» **Directions**
Each line below with the word "will" needs to be copied.

[Data excerpts]
□ □ □ □ □ □ □
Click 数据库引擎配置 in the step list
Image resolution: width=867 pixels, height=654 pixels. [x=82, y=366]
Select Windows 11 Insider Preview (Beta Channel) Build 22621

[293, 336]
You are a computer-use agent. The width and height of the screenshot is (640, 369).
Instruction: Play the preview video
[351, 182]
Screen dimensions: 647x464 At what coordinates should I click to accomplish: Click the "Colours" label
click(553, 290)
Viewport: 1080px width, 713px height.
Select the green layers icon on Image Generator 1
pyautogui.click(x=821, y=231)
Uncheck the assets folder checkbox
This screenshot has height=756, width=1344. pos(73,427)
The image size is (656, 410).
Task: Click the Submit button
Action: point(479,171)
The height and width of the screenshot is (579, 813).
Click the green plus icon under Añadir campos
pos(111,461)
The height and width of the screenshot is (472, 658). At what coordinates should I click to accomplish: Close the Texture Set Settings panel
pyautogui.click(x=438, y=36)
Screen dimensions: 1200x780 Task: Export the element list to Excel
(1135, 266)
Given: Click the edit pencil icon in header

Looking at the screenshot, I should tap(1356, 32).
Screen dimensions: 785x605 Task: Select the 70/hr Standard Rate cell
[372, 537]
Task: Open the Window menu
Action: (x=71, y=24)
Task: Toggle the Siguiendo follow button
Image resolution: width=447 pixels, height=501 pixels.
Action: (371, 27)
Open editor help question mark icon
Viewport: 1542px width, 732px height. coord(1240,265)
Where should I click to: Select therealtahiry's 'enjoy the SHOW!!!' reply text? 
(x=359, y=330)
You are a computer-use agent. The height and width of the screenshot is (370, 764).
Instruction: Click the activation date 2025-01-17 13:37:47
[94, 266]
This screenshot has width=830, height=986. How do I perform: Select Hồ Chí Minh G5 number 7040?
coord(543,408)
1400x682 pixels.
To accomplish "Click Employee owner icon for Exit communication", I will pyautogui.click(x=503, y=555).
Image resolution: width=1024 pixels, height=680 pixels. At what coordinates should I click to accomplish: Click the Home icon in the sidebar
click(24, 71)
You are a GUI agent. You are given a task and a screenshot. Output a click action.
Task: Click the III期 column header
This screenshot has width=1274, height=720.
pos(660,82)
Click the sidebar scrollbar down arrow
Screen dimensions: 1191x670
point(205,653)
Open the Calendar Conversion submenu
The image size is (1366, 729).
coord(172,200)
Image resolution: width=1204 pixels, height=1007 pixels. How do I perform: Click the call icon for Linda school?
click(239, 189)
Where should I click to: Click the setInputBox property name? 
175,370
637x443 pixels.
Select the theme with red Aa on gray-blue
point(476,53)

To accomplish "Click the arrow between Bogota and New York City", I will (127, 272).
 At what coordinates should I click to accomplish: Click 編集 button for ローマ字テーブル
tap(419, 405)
□ □ □ □ □ □ □
» **Completed task**
To accomplish "Click Employee owner icon for Exit communication", I will pyautogui.click(x=503, y=555).
To accomplish "Click the arrow between Bogota and New York City", I will (127, 272).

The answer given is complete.